• **Task objective**
Look through the records below for the line with "How do I perform: Open" and the line with "Image resolution: width=726", then return those lines and all lines between, exactly.

• **Records for the task**
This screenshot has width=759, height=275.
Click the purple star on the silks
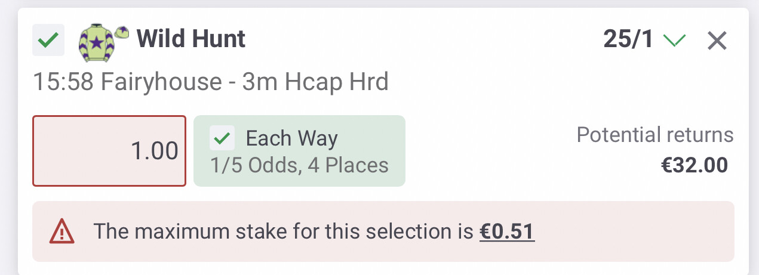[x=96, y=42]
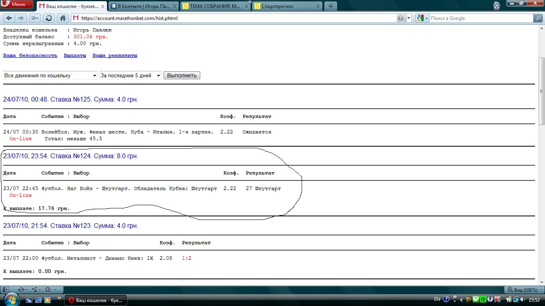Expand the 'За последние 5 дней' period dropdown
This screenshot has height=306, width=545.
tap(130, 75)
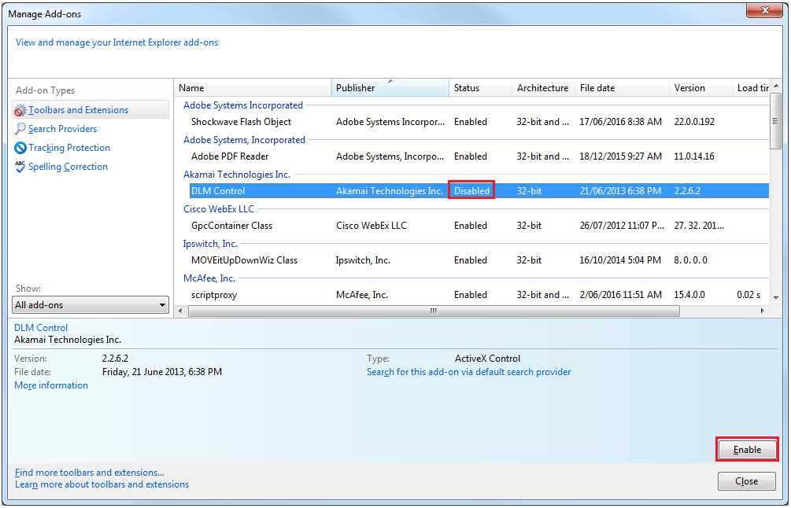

--

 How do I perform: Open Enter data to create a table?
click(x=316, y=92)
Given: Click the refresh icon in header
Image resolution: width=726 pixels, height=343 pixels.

...

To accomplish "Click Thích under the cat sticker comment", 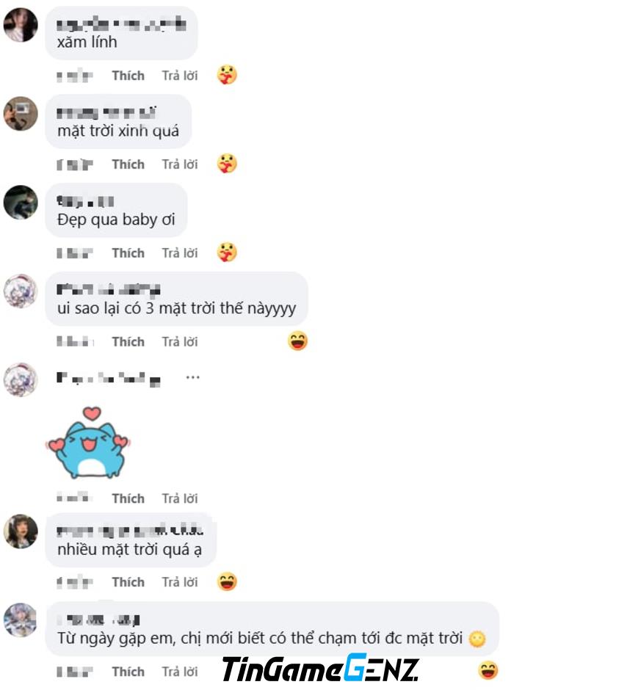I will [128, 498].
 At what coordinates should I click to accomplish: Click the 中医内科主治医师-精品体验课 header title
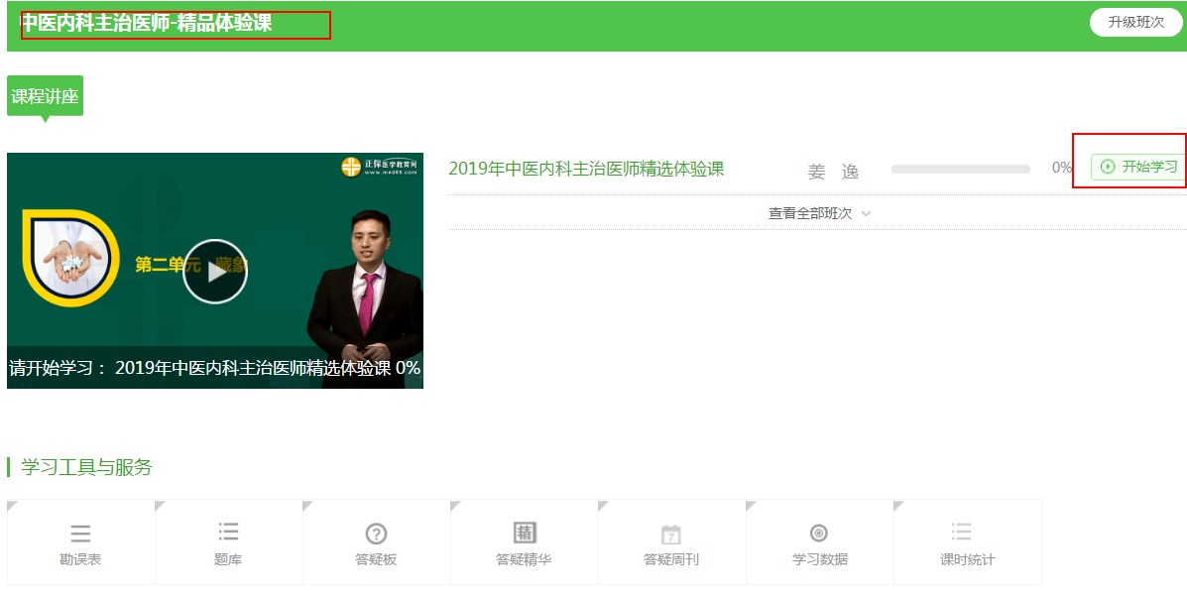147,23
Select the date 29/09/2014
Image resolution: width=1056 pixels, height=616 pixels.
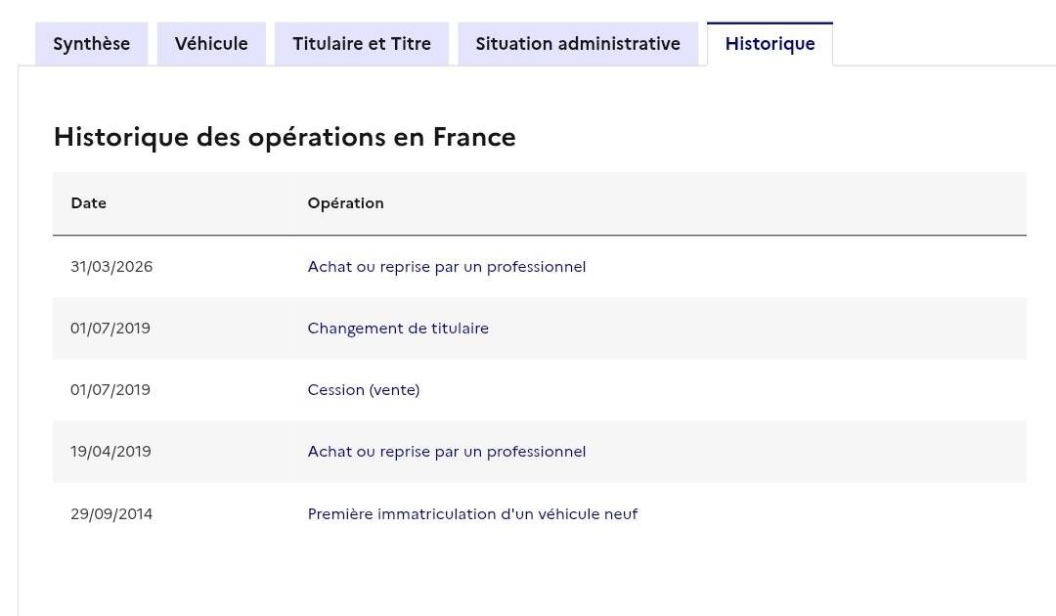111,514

• **Your solution**
 How do I perform: Open Enter data to create a table?
click(x=316, y=92)
Given: Click the refresh icon in header
Image resolution: width=726 pixels, height=343 pixels.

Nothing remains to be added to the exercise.